We believe that both implementations can be enhanced by the use of VR or AR glasses. In fact, one of the reasons to use the Unity engine was because it allows the easy incorporation of recent commercial technologies such as the Oculus Rift, Microsoft Hololens, HTC Vive, etc. Finally, more interaction could be added by the use of active sensors such as a touchscreen that may act as the slicing plane (i.e., a tablet). This application may include interactive segmentation of regions of interest or changes in the visualization parameters.
Conclusions
One of the main limitations of current methods for analysis of medical image volumes with the computer is the required ability for controlling the mouse and keyboard in such a way that the desired interaction is achieved. Therefore the physicians typically rely on radiologists experts to perform the search on the data and report printouts with the slices that may contain the most useful information. The slice-based methodology for volume viewing that we have presented have the potential of making the process of medical volume exploration easier and intuitive since it is based on the use of a manageable controlled rigid plane in the real-world. Therefore, it is possible that future versions of this system will be present in medical facilities and health clinics as a tool that will help to further explore the data produced by volumetric medical modalities, potentially translating into better diagnosis and treatment of diseases.
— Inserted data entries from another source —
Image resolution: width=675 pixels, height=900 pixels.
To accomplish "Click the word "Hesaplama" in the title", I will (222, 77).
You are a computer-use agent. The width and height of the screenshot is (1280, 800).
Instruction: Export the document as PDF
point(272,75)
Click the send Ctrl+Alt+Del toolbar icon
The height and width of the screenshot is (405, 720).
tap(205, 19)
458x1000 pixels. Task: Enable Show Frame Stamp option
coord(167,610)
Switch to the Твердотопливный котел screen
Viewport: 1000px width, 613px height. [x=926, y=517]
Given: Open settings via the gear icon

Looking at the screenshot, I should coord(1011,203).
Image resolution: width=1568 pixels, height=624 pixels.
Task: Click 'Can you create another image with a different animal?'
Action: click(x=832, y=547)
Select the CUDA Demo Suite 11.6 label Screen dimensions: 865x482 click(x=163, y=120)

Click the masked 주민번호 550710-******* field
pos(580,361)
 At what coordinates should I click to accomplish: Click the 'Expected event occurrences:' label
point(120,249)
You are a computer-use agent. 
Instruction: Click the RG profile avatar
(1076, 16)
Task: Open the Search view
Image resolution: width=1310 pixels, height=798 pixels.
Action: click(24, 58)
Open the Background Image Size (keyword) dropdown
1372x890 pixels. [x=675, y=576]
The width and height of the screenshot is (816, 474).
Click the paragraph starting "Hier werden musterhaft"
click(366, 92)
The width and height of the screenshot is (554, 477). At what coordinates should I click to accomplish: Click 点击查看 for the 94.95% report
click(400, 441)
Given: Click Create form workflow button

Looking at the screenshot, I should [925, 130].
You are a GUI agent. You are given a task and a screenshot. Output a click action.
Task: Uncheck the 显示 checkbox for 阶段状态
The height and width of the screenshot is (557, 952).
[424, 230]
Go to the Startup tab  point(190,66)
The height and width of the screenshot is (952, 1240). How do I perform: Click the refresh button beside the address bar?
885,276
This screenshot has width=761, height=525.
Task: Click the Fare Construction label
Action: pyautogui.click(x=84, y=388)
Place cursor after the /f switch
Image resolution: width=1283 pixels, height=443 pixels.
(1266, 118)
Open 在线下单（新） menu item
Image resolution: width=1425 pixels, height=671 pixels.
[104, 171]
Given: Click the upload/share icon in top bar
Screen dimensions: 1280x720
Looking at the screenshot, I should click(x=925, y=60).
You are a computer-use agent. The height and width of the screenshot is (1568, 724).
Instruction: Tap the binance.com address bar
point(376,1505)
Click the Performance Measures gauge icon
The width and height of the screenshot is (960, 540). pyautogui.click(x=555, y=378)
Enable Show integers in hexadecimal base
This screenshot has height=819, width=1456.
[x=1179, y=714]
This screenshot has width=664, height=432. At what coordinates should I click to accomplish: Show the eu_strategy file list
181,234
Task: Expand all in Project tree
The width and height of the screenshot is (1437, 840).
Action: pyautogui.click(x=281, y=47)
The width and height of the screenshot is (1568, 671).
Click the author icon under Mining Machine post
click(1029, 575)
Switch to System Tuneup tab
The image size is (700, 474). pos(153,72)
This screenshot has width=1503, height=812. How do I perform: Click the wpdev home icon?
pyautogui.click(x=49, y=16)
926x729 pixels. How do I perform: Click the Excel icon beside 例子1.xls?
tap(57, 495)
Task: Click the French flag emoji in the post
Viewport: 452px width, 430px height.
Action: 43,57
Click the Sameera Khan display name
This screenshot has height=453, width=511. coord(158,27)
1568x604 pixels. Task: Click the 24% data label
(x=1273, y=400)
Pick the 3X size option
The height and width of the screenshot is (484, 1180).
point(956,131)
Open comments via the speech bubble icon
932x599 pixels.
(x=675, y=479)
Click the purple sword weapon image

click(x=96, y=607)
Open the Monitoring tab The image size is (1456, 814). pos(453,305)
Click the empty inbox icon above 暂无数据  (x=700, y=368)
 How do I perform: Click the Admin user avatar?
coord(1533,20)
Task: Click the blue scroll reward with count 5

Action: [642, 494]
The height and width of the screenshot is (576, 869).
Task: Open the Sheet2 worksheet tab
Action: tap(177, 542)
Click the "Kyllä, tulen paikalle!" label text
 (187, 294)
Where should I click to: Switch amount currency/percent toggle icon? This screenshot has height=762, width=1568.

However, to be able to convert the proposed system into a successful product it would be necessary to overcome current limitations such as the requirement of a sufficient environmental illumination that would allow to accurately detect the rigid plane. Moreover, it would be important to be able to perform more advanced interactions with the medical volumes as those that are available in commercial slicing software (i.e., segmentation, classification, isosurface reconstruction, etc.). The overcoming of those limitations and the incorporation of VR and AR headsets is subject of future work.
Despite these limitations, our results indicate the feasibility of employing the proposed methodology to enable any user to explore volumetric medical data without the requirement of any training or instruction. This natural intuitive capability of the proposed system could be an advantage for physicians who want to explore medical data but are not familiar with the complicated software and systems currently available on the market.